Winter Blogfest: Mary Morgan

This post is part of Long and Short Reviews’ Winter Blogfest. Leave a comment for a chance to win a digital copy of any one of my books and a $5 Amazon gift card..

A Midwinter Feast in 13th Century Scotland

Come journey with me as I whisk you away to 13th century Scotland for a Midwinter’s feast. We shall arrive at Urquhart Castle on the banks of Loch Ness. This is the home of the Clan MacKay—the Dragon Knights. Their bloodline is steeped in ancient Celtic mythology. Though they respect the new religion that has swept across their land, the Dragon Knights continue to honor the old ways. Midwinter is a celebration of light and warmth here within the walls. The doors have been left open for all to enter in peace.

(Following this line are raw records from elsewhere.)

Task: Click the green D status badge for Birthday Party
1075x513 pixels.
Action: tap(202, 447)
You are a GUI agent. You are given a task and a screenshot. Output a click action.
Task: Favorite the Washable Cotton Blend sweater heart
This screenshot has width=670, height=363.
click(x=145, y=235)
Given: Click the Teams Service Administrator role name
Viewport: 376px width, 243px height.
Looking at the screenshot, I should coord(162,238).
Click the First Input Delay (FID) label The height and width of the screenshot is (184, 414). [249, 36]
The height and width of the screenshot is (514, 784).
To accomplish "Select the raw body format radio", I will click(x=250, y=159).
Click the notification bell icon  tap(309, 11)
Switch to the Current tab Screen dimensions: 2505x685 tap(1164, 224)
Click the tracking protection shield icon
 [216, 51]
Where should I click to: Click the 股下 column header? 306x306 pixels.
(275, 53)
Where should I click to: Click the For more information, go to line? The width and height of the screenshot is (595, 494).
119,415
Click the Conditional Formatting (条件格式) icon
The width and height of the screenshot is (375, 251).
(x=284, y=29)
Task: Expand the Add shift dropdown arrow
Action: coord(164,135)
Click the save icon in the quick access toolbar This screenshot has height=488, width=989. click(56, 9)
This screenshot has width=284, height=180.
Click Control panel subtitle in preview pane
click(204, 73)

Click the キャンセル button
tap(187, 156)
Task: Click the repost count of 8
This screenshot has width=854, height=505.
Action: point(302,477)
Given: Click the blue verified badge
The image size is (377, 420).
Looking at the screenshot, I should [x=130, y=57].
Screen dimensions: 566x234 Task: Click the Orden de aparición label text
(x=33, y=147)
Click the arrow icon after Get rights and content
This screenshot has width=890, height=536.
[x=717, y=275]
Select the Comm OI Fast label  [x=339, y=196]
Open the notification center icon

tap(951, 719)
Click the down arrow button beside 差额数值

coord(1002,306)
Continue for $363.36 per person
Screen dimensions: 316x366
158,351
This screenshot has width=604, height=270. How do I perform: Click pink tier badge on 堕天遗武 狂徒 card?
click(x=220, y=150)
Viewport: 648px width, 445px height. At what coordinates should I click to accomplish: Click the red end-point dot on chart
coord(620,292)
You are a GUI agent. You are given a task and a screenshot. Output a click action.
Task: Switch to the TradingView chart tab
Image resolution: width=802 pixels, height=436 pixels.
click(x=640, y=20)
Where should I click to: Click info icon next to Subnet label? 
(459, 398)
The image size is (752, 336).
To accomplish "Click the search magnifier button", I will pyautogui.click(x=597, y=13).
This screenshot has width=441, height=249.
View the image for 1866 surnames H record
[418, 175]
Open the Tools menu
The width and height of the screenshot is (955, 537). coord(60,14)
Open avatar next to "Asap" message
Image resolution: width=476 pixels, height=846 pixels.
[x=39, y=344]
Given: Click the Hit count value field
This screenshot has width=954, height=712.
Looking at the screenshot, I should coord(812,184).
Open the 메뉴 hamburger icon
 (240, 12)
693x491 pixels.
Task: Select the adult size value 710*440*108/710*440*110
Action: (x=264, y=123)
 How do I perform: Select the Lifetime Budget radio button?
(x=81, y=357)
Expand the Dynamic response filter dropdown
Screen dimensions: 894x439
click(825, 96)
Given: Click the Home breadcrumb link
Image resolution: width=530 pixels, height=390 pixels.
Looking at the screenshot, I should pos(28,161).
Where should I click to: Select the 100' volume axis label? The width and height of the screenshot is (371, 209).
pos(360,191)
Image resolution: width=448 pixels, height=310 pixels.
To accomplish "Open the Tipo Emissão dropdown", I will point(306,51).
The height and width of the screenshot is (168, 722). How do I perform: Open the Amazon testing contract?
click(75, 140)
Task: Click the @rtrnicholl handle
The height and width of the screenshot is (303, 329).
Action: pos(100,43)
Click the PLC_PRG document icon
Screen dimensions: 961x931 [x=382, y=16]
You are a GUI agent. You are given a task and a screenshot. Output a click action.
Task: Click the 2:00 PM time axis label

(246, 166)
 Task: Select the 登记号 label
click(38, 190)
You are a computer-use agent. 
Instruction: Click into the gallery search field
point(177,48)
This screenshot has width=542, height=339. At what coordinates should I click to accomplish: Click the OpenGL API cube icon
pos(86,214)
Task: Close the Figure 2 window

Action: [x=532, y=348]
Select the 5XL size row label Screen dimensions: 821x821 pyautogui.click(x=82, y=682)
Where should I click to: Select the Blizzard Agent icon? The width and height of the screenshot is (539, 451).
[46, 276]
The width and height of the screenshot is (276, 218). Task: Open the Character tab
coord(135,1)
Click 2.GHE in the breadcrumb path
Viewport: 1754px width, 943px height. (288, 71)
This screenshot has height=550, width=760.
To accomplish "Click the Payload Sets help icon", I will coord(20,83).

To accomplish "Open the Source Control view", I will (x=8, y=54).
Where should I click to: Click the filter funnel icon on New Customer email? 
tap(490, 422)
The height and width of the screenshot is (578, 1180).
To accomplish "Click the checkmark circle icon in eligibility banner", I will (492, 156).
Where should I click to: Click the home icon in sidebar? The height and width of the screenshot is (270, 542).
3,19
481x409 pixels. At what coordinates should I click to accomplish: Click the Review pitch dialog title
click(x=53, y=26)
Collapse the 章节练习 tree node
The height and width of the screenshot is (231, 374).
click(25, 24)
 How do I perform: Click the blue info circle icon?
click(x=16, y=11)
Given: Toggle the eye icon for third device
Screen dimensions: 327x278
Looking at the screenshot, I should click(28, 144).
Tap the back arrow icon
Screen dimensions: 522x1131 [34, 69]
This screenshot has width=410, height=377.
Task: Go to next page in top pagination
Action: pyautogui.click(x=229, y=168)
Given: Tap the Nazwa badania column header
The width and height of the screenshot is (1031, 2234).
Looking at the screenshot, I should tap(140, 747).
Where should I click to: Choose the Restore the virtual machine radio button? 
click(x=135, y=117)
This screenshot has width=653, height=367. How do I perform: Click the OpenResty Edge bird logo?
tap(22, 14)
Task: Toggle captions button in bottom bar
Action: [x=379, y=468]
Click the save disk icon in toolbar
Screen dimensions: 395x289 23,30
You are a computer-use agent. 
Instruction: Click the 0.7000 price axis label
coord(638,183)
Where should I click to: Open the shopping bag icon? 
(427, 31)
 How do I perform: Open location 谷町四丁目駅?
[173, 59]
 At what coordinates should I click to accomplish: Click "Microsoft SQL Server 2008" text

Once you step inside, you are drawn to the holly boughs with ivy, bay, crimson-berried yew and fragrant bunches of rosemary. 

The torches cast a welcoming light as you proceed onward. As we enter the Great Hall, you are met with boisterous laughter and gaiety. A bard is recanting the tale between the aging Holly King (representing the darkness of the old year), and the young Oak King (symbolizing the light of the New Year). Some of the older lasses have chosen to weave a sprig of holly onto their gowns and they nod at you in passing. 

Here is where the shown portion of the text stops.